┌─ Provided passage

Friday, October 18, 2013

Revisiting Kuhn

I am teaching a course on scientific revolutions this term, and so I've been rereading Structure. I've also been blogging a bit about it. I previously wrote about my annoyance that the new edition has different page numbers and some reflections on recent writing about Kuhn. This post is about a thread that runs through Kuhn's discussion which, I think, gets something importantly right.

[cross-posted at Footnotes on Epicycles]

On Wednesday, we talked about Kuhn's claim that different paradigms are incommensurable, and today we talked about the considerations which might convince scientists to shift from the old paradigm to a new one. Kuhn characterizes the shift as a conversion experience, but not one that is totally unmotivated by reasons. Kuhn reviews a whole range of possible reasons, including puzzle-solving power, precision, novel prediction, and simplicity.

└─

# [Directives]
1/ According to the blog post on Kuhn, how does Kuhn characterize the shift from an old paradigm to a new one?
2/ Set down verbatim the portion of the blog post on Kuhn that runs from "Revisiting Kuhn" up to and including "prediction, and simplicity.".

┌─ Provided material

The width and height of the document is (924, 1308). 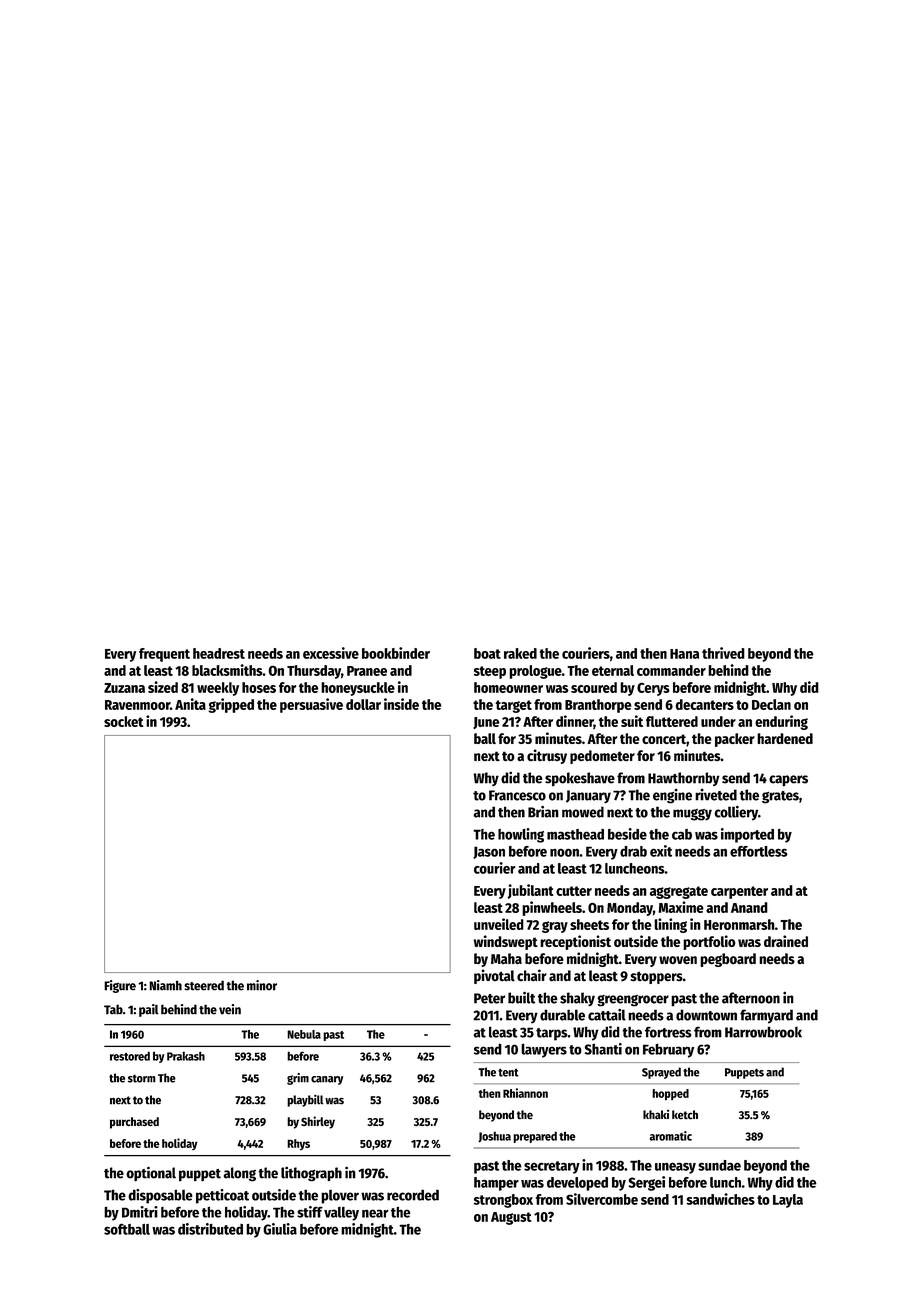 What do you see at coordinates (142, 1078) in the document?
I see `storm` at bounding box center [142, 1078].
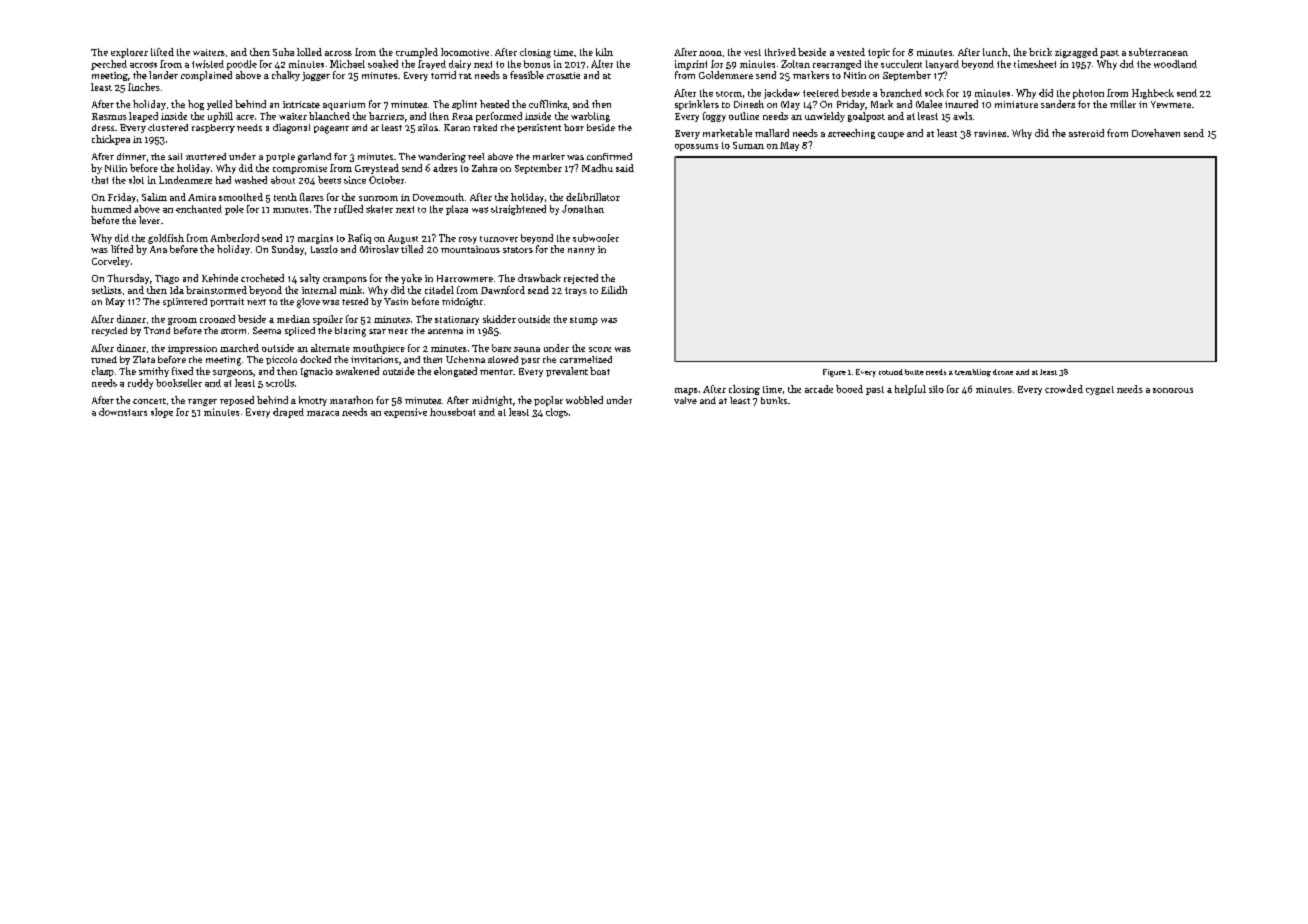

└─

# [Solved tasks]
1/ As a conversion experience, though not one that is totally unmotivated by reasons.

2/
Revisiting Kuhn

I am teaching a course on scientific revolutions this term, and so I've been rereading Structure. I've also been blogging a bit about it. I previously wrote about my annoyance that the new edition has different page numbers and some reflections on recent writing about Kuhn. This post is about a thread that runs through Kuhn's discussion which, I think, gets something importantly right.

[cross-posted at Footnotes on Epicycles]

On Wednesday, we talked about Kuhn's claim that different paradigms are incommensurable, and today we talked about the considerations which might convince scientists to shift from the old paradigm to a new one. Kuhn characterizes the shift as a conversion experience, but not one that is totally unmotivated by reasons. Kuhn reviews a whole range of possible reasons, including puzzle-solving power, precision, novel prediction, and simplicity.